[Source data]
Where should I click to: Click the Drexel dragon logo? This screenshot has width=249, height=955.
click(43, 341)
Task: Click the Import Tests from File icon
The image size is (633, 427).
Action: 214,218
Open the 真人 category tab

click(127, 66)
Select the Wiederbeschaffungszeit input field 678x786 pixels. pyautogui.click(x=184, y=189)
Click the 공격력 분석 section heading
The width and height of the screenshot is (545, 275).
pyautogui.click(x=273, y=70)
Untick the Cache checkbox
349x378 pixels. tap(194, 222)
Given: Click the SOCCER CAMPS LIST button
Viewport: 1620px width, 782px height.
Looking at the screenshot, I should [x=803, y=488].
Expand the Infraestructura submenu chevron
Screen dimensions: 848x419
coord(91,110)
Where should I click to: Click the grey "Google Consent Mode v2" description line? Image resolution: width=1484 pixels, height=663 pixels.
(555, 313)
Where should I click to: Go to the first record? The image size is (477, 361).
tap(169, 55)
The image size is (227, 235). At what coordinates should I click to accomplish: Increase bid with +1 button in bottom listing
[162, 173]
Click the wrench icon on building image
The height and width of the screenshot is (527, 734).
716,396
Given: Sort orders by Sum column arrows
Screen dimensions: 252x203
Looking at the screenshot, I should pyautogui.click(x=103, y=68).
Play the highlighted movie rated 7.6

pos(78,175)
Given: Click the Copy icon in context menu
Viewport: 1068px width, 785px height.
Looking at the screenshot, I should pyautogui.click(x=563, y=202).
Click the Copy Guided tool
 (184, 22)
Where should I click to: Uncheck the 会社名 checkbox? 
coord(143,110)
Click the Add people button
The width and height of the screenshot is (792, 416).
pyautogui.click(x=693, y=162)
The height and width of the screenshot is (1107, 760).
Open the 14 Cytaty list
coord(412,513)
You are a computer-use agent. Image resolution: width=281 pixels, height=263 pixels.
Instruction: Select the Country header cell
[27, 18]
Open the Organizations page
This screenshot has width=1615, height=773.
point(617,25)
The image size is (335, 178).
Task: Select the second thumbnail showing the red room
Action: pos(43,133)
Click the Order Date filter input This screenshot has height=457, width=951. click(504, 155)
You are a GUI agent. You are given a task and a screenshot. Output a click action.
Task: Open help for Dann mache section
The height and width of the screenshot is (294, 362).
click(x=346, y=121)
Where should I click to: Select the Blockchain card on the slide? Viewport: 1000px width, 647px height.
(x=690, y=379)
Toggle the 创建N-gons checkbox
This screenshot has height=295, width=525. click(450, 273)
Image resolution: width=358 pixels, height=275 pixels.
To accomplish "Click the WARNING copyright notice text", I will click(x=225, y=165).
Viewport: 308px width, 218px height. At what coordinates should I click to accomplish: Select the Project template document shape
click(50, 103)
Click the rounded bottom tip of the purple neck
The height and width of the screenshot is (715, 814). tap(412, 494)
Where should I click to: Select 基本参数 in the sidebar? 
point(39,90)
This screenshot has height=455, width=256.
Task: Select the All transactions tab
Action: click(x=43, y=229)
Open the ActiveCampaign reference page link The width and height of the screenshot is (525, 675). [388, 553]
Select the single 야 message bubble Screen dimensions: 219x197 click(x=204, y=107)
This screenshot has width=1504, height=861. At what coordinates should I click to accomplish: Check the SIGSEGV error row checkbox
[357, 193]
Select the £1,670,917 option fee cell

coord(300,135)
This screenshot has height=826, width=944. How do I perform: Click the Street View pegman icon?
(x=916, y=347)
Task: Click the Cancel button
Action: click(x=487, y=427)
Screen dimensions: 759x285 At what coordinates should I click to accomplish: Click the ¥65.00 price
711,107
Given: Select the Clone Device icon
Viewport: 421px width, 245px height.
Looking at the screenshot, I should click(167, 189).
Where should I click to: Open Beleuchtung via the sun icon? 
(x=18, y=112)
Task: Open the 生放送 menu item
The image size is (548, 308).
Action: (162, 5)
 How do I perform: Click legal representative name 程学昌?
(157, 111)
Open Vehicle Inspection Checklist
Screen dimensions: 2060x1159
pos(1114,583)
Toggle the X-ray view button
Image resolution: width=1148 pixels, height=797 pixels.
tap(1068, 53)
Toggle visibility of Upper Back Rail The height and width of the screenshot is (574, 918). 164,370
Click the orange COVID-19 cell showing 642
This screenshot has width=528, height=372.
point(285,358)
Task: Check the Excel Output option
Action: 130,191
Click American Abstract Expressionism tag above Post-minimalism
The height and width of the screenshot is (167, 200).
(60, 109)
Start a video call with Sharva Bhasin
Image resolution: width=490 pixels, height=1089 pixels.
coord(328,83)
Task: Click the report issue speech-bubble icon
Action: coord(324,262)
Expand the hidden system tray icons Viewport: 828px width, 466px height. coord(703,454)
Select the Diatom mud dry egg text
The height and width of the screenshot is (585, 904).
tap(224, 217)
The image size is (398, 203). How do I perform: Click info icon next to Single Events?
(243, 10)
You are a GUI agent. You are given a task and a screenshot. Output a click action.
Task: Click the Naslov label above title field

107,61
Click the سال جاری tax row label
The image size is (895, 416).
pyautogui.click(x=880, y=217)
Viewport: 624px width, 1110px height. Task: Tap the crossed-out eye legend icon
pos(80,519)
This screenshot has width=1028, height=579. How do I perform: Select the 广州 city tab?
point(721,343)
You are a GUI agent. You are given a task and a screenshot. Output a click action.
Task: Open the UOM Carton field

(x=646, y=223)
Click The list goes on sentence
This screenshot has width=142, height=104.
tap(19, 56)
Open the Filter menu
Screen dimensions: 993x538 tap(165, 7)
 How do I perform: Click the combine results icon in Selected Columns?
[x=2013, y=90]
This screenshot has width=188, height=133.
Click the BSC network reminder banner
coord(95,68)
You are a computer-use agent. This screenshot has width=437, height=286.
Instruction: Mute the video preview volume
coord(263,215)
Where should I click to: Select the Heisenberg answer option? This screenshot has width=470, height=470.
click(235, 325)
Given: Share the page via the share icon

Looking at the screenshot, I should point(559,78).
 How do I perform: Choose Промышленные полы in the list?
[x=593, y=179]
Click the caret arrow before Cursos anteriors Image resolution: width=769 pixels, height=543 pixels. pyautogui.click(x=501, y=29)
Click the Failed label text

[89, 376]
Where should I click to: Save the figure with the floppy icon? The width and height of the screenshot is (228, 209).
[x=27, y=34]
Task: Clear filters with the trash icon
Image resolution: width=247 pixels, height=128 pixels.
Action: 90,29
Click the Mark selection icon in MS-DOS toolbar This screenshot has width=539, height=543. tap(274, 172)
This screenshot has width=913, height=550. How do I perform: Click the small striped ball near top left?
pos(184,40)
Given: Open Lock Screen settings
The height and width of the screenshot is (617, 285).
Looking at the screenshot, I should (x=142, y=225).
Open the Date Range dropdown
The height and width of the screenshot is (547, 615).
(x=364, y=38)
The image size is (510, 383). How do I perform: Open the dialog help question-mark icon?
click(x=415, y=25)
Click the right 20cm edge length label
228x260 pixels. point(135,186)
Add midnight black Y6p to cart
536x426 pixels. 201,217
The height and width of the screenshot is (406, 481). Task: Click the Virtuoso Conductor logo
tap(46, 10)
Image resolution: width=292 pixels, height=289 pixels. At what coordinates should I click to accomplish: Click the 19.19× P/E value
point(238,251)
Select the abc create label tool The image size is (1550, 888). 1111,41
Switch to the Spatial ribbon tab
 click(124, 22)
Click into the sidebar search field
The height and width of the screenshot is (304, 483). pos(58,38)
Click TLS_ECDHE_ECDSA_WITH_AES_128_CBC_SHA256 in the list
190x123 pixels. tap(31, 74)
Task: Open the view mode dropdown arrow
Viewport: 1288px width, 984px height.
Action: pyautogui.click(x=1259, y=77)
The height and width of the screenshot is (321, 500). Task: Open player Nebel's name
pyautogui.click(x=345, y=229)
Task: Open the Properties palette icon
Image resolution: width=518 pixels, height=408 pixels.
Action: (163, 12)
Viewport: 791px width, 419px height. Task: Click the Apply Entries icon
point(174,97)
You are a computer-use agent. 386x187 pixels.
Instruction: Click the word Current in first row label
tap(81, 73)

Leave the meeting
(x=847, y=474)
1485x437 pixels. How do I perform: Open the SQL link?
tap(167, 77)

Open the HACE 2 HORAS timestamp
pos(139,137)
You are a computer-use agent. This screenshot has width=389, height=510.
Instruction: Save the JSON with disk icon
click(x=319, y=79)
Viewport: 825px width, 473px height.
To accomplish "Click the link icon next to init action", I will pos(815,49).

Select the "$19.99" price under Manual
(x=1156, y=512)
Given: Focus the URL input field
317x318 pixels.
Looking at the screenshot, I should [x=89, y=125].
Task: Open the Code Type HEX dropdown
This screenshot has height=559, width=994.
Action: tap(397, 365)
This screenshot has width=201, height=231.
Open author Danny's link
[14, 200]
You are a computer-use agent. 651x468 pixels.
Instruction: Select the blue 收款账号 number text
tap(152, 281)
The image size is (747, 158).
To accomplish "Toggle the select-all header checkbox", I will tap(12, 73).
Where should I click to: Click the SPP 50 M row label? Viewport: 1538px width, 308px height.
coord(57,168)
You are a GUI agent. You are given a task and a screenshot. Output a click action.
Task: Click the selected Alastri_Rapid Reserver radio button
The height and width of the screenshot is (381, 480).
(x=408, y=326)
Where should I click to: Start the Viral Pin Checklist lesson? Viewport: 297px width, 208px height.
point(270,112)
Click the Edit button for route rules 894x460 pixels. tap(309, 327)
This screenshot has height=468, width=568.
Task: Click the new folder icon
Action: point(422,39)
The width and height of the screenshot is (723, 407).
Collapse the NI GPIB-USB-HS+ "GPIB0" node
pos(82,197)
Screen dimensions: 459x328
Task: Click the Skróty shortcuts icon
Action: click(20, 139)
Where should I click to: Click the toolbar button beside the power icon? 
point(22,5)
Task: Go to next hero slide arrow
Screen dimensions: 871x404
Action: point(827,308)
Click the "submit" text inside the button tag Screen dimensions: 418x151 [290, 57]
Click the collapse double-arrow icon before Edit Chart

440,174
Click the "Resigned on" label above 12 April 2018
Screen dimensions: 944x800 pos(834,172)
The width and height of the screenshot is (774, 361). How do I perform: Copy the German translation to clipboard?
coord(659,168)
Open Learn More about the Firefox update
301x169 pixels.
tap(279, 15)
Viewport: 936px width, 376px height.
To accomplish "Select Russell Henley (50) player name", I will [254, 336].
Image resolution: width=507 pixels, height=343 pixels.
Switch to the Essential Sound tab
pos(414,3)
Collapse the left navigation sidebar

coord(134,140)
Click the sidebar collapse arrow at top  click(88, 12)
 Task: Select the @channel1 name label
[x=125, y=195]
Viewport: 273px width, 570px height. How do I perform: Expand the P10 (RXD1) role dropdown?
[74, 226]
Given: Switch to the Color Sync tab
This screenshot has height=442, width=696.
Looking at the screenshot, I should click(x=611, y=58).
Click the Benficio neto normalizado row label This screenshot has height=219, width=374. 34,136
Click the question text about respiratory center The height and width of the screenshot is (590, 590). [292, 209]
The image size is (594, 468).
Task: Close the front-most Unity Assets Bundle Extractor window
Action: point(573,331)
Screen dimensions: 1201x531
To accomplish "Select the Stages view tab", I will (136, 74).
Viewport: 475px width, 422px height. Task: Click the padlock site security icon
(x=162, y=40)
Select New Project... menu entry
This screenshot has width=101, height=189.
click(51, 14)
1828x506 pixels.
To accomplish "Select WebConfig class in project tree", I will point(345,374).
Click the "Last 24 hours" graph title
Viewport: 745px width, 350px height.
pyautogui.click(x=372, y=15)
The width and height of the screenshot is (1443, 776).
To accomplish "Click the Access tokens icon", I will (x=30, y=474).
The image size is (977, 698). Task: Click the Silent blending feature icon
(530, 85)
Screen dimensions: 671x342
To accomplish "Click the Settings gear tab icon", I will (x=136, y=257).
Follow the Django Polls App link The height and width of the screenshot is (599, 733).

* TASK STATEMENT:
Please give the number of lines in the entries above that hold "computer", with no other text.

* ANSWER SECTION:
5